Work instructions:
Print again, unchanged, the lines of the records that begin with the line containing "Click the live" and end with the line containing "Action: tap(338, 89)", both of those lines included.

Data for the task:
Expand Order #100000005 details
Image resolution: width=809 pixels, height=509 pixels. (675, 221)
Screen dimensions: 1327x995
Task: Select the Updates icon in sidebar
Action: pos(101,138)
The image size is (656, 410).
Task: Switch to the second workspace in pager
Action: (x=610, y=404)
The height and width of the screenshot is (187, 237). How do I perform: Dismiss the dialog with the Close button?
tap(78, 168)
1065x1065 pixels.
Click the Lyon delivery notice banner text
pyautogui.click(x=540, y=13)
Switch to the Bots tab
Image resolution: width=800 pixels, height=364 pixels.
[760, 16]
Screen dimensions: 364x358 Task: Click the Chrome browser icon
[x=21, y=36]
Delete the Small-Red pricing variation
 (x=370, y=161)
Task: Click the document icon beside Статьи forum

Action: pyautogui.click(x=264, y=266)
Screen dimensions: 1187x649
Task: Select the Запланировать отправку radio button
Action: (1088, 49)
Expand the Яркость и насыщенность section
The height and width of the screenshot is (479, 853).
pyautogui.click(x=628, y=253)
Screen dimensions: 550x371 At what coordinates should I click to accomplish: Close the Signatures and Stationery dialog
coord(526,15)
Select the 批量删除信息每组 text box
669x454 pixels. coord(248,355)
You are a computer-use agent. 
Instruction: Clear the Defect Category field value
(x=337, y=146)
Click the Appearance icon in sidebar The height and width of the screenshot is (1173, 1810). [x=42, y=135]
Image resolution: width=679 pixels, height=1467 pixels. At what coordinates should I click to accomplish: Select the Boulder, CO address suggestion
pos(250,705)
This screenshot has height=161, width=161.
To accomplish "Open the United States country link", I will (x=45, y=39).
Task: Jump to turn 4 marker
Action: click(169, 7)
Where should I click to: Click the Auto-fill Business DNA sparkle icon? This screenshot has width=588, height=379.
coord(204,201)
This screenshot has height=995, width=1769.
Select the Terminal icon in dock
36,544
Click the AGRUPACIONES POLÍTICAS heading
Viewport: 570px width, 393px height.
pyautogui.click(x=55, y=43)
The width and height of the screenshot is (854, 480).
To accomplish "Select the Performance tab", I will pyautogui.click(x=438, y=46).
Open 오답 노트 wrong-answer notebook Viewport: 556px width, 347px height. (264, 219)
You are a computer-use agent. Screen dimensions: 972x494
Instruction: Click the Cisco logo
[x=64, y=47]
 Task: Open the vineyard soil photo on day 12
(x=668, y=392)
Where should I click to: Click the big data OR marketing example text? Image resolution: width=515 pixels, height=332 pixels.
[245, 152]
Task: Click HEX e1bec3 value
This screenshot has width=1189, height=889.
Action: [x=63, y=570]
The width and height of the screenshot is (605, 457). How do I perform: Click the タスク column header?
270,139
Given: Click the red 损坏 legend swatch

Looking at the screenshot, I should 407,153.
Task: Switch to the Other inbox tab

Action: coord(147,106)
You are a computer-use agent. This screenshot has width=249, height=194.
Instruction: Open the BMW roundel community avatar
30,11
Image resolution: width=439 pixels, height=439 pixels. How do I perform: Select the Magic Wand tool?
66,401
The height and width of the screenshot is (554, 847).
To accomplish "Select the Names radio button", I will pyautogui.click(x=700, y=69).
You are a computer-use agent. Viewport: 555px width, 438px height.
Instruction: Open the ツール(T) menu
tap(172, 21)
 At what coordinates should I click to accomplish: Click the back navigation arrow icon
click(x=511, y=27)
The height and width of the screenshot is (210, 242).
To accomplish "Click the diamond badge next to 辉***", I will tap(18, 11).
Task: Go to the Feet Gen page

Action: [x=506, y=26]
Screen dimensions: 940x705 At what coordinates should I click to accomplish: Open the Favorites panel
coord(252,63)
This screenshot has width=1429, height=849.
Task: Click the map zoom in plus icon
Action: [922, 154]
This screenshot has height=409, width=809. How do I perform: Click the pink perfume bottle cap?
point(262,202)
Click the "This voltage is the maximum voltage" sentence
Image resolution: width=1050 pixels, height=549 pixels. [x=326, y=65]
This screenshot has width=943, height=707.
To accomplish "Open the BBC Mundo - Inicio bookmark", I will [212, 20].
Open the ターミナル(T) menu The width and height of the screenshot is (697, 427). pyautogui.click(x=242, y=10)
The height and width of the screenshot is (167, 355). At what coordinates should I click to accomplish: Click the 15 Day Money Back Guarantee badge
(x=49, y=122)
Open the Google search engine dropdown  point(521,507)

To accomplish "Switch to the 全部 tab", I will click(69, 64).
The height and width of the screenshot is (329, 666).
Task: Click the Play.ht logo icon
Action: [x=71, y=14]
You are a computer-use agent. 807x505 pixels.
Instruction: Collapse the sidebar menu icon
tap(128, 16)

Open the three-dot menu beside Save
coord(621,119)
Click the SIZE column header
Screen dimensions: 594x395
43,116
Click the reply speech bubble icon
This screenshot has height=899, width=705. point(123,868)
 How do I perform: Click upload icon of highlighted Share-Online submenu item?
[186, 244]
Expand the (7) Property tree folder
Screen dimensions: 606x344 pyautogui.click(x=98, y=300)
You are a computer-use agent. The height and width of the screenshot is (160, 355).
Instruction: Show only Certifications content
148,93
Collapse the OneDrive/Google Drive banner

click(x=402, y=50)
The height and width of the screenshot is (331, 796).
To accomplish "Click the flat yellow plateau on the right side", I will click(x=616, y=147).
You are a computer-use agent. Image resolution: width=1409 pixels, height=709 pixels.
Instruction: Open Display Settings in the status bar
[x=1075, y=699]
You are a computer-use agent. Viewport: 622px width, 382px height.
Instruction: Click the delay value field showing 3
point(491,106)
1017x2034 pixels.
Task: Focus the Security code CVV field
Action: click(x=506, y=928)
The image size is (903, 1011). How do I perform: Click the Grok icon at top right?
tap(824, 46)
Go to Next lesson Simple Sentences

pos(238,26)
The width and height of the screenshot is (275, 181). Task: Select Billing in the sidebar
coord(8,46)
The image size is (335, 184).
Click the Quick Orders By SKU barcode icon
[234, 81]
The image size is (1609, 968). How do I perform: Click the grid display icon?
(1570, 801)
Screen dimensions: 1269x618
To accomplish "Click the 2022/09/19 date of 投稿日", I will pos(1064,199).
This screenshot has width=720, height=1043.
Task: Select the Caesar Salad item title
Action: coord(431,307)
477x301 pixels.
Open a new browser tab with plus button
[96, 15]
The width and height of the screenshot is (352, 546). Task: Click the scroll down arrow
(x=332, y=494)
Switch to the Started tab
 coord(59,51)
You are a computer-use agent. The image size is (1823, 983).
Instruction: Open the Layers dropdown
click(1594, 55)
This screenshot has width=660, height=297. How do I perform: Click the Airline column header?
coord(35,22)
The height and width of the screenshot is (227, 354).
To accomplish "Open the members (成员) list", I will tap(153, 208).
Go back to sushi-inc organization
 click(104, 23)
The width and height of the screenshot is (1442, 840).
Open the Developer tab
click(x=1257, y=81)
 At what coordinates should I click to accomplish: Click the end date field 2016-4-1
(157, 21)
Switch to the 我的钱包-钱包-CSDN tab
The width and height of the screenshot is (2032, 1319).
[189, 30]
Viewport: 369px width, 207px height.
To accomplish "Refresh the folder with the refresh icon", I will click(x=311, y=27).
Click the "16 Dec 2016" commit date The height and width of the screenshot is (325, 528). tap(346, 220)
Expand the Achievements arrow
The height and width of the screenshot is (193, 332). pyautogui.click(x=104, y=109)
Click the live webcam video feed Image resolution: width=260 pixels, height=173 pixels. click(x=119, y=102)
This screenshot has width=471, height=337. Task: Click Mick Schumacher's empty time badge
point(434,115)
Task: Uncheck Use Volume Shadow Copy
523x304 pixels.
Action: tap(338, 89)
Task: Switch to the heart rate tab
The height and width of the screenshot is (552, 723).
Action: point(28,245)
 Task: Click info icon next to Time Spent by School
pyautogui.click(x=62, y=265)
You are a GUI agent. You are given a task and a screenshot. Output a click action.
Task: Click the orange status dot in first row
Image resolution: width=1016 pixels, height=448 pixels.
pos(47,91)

The solution:
Click the live webcam video feed Image resolution: width=260 pixels, height=173 pixels. click(x=119, y=102)
This screenshot has width=471, height=337. Task: Click Mick Schumacher's empty time badge
point(434,115)
Task: Uncheck Use Volume Shadow Copy
523x304 pixels.
Action: tap(338, 89)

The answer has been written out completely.